What is required:
Render the rows below, from their first line through the line containing "Image resolution: width=1768" (that line included), as a JSON list of strings, one string per line, leaving out blank lines.

[START OF Provided records]

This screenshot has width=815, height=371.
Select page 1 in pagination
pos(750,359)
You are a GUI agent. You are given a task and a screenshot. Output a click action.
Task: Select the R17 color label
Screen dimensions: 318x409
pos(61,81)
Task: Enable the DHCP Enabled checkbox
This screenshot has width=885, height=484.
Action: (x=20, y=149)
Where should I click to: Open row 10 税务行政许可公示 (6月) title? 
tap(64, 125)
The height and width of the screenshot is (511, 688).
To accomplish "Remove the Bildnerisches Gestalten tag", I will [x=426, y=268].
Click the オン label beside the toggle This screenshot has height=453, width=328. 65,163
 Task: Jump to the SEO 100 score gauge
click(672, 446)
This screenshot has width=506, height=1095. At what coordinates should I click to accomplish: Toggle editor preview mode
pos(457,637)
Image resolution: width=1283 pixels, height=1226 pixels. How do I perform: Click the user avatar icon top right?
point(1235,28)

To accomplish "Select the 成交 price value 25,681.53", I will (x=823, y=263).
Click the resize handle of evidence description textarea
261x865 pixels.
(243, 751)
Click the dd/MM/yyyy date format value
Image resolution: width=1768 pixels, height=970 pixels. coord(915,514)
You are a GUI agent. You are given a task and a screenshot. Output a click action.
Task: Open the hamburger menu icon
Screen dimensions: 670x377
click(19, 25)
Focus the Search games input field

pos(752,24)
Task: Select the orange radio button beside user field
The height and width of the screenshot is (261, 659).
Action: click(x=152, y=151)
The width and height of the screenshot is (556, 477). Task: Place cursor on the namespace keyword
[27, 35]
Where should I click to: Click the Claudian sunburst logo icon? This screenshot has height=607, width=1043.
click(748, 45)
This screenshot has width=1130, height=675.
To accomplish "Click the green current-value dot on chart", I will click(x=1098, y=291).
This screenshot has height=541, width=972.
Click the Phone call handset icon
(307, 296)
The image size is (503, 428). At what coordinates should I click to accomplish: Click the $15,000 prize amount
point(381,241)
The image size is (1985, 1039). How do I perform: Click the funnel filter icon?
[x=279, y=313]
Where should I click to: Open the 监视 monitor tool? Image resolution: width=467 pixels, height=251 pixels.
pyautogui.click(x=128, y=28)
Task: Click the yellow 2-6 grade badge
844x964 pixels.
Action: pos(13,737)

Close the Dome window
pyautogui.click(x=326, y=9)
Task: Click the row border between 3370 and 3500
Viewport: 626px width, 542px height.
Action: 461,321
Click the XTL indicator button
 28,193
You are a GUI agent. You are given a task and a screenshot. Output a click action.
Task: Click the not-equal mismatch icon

[END OF Provided records]

Full solution:
[
  "This screenshot has width=815, height=371.",
  "Select page 1 in pagination",
  "pos(750,359)",
  "You are a GUI agent. You are given a task and a screenshot. Output a click action.",
  "Task: Select the R17 color label",
  "Screen dimensions: 318x409",
  "pos(61,81)",
  "Task: Enable the DHCP Enabled checkbox",
  "This screenshot has width=885, height=484.",
  "Action: (x=20, y=149)",
  "Where should I click to: Open row 10 税务行政许可公示 (6月) title? ",
  "tap(64, 125)",
  "The height and width of the screenshot is (511, 688).",
  "To accomplish \"Remove the Bildnerisches Gestalten tag\", I will [x=426, y=268].",
  "Click the オン label beside the toggle This screenshot has height=453, width=328. 65,163",
  " Task: Jump to the SEO 100 score gauge",
  "click(672, 446)",
  "This screenshot has width=506, height=1095. At what coordinates should I click to accomplish: Toggle editor preview mode",
  "pos(457,637)",
  "Image resolution: width=1283 pixels, height=1226 pixels. How do I perform: Click the user avatar icon top right?",
  "point(1235,28)",
  "To accomplish \"Select the 成交 price value 25,681.53\", I will (x=823, y=263).",
  "Click the resize handle of evidence description textarea",
  "261x865 pixels.",
  "(243, 751)",
  "Click the dd/MM/yyyy date format value",
  "Image resolution: width=1768 pixels, height=970 pixels. coord(915,514)"
]